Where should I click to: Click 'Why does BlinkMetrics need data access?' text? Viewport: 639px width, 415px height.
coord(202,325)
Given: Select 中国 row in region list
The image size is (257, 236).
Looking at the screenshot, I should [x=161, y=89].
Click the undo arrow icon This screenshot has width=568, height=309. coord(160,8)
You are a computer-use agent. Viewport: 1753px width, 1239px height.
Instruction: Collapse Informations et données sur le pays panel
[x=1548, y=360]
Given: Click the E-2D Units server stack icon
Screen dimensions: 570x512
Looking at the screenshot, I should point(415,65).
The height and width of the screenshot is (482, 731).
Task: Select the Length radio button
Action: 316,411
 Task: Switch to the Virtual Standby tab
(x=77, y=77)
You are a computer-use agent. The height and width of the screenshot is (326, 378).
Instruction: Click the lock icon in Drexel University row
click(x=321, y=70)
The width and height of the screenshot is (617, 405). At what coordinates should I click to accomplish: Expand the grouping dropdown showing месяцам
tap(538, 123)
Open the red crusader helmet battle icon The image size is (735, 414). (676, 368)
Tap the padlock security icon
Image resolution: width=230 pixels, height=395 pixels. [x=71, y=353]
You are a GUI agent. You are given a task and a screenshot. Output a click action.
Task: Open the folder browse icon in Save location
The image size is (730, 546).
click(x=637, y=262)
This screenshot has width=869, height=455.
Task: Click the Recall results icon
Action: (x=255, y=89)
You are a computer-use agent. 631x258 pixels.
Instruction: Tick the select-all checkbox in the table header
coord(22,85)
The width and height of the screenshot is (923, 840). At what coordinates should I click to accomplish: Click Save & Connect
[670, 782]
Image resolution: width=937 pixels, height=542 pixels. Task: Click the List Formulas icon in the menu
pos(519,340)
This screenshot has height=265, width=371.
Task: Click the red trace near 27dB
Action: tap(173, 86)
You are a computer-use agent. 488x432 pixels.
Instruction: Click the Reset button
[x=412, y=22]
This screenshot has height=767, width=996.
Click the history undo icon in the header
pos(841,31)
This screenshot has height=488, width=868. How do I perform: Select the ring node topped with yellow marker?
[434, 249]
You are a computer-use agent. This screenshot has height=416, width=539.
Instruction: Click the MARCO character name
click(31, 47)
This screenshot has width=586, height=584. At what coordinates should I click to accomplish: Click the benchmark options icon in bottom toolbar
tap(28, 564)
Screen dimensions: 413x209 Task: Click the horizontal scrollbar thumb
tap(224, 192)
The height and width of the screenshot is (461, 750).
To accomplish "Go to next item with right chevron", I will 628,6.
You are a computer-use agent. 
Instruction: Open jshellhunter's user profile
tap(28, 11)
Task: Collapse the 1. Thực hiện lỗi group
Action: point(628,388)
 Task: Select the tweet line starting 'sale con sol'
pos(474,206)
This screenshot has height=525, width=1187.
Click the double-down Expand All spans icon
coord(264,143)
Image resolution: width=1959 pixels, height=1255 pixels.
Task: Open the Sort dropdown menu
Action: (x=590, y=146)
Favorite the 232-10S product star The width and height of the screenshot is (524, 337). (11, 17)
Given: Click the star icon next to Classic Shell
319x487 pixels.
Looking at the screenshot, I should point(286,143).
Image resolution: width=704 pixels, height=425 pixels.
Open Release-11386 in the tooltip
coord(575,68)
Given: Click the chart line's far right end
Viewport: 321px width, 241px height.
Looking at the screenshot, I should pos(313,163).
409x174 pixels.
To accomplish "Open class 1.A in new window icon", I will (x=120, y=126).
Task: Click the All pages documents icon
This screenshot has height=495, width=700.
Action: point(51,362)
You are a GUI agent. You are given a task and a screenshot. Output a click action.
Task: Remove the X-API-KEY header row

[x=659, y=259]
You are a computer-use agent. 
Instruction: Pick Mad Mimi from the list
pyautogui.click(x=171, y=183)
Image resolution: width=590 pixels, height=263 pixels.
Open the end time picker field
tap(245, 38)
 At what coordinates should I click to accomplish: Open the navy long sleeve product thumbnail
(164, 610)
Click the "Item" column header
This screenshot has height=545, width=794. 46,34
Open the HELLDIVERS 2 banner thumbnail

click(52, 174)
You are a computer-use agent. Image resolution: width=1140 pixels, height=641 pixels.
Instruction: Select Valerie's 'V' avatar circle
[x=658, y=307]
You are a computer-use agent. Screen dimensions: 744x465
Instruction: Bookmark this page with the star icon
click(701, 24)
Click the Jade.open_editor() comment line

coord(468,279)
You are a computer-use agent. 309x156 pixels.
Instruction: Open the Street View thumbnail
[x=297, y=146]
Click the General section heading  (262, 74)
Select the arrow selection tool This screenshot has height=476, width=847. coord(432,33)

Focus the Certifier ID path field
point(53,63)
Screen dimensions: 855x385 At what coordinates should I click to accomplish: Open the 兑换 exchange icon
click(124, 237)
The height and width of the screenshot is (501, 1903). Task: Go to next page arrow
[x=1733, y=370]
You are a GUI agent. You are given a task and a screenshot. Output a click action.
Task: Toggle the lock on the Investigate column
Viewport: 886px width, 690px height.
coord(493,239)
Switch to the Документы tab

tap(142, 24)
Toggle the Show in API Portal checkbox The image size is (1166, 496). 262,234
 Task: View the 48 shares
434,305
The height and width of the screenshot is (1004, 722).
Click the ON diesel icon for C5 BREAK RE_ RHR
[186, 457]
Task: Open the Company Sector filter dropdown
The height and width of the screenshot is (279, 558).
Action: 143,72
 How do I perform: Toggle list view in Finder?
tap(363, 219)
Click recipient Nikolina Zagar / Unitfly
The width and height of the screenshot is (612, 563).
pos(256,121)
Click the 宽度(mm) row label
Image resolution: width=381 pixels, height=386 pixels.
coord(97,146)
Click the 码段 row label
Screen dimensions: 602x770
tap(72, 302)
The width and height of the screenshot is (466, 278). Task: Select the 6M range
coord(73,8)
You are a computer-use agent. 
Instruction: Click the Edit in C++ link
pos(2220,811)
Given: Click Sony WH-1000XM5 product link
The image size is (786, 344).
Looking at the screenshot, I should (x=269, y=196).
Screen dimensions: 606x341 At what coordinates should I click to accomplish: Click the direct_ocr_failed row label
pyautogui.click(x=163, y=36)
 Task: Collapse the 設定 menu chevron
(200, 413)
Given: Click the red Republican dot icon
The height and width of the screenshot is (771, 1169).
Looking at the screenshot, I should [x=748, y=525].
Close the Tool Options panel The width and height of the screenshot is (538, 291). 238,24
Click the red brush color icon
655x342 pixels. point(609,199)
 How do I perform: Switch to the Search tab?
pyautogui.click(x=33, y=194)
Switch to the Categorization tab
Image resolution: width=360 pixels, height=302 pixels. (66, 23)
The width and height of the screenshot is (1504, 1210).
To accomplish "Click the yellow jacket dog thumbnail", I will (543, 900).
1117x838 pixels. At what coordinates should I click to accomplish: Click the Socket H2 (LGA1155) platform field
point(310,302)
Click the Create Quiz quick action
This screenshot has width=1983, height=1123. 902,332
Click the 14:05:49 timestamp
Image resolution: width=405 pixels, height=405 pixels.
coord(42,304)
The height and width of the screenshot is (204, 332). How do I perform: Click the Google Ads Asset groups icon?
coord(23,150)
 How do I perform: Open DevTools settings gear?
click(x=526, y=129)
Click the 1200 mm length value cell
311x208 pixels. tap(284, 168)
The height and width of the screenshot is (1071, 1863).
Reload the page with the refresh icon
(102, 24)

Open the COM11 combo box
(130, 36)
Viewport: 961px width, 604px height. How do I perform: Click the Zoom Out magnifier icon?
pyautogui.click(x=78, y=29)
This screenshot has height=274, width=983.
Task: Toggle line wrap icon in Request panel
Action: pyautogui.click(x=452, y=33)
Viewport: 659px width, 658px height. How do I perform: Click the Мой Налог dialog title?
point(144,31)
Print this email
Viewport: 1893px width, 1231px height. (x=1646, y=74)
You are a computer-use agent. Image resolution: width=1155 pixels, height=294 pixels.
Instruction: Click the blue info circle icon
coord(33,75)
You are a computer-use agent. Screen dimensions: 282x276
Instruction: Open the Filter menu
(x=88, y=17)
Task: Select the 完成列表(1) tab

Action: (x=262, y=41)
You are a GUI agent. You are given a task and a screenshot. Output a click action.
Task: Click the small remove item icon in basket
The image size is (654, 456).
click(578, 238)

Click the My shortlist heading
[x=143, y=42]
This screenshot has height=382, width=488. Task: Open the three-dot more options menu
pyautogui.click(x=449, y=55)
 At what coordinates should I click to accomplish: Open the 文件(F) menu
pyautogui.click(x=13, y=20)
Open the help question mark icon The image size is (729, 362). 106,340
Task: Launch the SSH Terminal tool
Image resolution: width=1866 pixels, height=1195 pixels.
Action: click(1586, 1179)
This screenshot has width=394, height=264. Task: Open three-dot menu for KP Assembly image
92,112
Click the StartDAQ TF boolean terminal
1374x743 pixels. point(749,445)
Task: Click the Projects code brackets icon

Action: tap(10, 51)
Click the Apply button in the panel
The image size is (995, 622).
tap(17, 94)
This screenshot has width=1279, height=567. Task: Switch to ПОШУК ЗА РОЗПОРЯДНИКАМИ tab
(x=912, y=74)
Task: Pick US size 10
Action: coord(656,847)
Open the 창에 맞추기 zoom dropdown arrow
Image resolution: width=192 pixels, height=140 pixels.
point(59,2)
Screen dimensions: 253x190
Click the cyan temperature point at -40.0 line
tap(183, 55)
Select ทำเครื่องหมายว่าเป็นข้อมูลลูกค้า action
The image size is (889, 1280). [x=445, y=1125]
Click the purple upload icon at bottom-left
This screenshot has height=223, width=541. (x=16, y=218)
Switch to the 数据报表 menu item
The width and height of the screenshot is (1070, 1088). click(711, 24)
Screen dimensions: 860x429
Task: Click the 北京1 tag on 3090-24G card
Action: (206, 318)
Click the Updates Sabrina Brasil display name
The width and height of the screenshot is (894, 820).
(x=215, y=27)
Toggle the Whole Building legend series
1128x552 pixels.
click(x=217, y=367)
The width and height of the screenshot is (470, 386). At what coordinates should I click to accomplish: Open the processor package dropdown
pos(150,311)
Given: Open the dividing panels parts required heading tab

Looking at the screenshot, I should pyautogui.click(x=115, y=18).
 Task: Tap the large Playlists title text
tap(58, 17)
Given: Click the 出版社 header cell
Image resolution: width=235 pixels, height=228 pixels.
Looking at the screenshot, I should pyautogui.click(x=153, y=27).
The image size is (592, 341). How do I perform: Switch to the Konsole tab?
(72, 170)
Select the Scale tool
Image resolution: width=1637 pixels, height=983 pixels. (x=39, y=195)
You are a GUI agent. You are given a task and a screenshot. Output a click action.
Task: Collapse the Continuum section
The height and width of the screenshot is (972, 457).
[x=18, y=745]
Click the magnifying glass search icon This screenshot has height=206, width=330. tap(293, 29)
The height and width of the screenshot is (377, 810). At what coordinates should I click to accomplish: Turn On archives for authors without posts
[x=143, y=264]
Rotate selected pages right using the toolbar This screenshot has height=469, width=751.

------------------------------------------------------------

• What you will do
Transcribe the lines of the entries above verbatim, from the line with "Task: Tap the large Playlists title text" to the line with "Click the magnifying", inclusive.

• Task result
 Task: Tap the large Playlists title text
tap(58, 17)
Given: Click the 出版社 header cell
Image resolution: width=235 pixels, height=228 pixels.
Looking at the screenshot, I should pyautogui.click(x=153, y=27).
The image size is (592, 341). How do I perform: Switch to the Konsole tab?
(72, 170)
Select the Scale tool
Image resolution: width=1637 pixels, height=983 pixels. (x=39, y=195)
You are a GUI agent. You are given a task and a screenshot. Output a click action.
Task: Collapse the Continuum section
The height and width of the screenshot is (972, 457).
[x=18, y=745]
Click the magnifying glass search icon This screenshot has height=206, width=330. tap(293, 29)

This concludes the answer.